Larisa Kurtović (Ottawa)

Water in the Wake of a War

Lessons in Infrastructure in (Post)War Sarajevo

Infrastructures have played a powerful formative and pedagogical role not only because of their capacity to shape subjectivity and produce specific forms of community, but also because they are sites where certain kinds of social formations and subject positions can be unmade. In Bosnian capital city, Sarajevo, this dynamic was made most apparent during the 1992-95 Bosnian war, when pressures of survival necessitated that residents of war-torn zones develop new expectations, new attitudes, and new practices in response to the breakdown in infrastructural provisioning.
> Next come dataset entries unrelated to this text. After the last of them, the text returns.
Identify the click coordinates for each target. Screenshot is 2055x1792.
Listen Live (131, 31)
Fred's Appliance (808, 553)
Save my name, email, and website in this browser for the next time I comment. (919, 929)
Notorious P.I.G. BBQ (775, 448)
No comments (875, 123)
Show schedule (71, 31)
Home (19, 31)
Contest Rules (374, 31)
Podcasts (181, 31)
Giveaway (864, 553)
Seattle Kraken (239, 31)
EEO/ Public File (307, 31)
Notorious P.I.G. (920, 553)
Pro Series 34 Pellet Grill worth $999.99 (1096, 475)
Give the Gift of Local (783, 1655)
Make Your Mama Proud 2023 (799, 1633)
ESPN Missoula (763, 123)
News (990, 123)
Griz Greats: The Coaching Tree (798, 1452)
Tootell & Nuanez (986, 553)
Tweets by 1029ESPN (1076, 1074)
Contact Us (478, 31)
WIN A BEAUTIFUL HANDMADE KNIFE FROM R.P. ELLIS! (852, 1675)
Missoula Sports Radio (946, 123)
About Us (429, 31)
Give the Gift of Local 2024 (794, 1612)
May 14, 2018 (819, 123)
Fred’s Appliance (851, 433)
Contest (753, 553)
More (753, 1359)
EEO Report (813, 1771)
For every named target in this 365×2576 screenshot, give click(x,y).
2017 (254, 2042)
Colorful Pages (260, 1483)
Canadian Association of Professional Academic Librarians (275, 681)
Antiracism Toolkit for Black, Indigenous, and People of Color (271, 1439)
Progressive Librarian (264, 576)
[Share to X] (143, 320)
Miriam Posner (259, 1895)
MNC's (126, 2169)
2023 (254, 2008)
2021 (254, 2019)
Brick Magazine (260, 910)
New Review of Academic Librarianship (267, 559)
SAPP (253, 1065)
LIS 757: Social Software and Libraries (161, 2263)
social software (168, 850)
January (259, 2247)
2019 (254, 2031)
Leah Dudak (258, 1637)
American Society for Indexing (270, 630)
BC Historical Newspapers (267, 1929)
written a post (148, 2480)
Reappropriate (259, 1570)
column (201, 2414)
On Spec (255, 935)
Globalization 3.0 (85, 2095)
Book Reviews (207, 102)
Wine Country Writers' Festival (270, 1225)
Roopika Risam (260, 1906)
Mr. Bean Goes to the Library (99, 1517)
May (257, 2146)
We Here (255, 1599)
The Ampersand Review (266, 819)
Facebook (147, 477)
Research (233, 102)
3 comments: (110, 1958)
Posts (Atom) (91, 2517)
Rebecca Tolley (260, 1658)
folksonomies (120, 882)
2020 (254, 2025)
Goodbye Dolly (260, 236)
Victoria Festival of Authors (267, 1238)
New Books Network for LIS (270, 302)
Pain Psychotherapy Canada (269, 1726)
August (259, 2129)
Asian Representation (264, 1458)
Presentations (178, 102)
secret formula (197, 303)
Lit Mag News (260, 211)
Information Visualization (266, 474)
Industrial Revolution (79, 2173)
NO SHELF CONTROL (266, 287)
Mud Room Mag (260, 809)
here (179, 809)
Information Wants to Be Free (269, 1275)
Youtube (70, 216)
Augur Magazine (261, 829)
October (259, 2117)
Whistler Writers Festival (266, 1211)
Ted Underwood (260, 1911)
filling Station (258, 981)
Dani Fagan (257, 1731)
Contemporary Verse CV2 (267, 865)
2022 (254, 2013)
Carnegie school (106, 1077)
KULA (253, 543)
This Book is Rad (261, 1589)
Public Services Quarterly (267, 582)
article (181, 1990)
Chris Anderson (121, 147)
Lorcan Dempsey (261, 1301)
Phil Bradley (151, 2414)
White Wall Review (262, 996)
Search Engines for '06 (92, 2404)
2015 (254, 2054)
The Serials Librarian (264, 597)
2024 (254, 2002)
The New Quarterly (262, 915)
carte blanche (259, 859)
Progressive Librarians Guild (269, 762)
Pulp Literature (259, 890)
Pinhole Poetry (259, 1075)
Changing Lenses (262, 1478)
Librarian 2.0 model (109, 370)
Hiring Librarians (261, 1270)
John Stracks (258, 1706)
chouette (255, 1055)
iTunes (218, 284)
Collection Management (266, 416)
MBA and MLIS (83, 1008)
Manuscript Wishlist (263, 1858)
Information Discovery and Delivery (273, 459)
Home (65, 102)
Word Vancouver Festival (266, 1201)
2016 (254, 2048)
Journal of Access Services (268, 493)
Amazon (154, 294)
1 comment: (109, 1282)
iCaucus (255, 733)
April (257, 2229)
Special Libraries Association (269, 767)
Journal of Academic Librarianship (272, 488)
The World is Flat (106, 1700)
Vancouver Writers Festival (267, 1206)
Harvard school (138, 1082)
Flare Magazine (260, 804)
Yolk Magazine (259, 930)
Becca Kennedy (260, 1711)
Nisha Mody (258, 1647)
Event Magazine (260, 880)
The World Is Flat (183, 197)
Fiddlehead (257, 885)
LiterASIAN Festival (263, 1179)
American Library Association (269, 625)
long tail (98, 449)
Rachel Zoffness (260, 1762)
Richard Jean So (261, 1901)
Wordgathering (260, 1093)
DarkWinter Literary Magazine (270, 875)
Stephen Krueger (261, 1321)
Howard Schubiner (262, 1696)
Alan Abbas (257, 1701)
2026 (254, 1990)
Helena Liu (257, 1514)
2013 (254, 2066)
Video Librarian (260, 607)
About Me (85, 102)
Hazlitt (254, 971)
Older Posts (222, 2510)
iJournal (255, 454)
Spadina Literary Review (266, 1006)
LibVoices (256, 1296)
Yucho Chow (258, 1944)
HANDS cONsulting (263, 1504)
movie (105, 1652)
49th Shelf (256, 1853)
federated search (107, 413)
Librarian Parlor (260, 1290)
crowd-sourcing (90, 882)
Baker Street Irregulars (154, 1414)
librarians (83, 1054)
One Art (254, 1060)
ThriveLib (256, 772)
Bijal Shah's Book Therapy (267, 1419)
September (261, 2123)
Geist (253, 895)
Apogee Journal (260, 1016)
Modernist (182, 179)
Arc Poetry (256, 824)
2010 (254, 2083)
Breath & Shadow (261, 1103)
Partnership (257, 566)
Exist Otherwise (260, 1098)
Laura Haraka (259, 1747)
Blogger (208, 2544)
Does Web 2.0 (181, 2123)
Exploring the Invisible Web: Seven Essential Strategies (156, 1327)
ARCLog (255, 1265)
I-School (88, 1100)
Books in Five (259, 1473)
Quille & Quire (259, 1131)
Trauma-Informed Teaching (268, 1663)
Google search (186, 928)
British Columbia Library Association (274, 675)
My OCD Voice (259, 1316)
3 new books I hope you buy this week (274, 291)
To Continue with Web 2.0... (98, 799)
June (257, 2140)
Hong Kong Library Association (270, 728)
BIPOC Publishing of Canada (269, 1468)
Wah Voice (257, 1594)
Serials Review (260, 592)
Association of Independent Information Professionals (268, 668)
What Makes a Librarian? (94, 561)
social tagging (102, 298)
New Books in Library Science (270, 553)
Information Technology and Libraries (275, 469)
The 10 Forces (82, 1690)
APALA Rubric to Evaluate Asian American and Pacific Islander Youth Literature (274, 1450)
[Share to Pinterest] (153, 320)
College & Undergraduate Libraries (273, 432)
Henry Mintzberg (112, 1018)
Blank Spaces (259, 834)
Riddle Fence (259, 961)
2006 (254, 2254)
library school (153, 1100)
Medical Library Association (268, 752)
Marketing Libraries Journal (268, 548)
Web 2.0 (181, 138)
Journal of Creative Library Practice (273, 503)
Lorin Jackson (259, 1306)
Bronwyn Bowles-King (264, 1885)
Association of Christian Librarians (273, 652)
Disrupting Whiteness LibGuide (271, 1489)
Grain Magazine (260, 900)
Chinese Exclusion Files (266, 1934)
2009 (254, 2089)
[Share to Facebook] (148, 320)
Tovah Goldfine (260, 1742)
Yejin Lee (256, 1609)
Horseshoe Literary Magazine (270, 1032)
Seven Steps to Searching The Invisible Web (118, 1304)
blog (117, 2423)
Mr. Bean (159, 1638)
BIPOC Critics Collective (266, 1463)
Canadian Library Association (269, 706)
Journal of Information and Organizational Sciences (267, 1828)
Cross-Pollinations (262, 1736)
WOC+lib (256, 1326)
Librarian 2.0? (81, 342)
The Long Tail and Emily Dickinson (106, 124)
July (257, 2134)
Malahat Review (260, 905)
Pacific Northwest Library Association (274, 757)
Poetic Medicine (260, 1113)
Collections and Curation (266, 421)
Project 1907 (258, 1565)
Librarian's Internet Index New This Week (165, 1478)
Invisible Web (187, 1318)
Nevertheless, political lessons through and in infrastructure continue to be dealt out in peacetime, as water provisioning and other public things become sites of struggle for defining desirable forms of community, government, and the future itself.

In 2017, a crisis in water provisioning in the city made these political and historical tensions apparent, as residents of Sarajevo wrestled with protracted water cutoffs which reminded many of war. This paper asks: what mix of political histories, critical dispositions, and long-standing grievances makes water cut-offs in peacetime feel like war? And how is the political itself transformed by these distinct historical sensibilities and modalities of affect?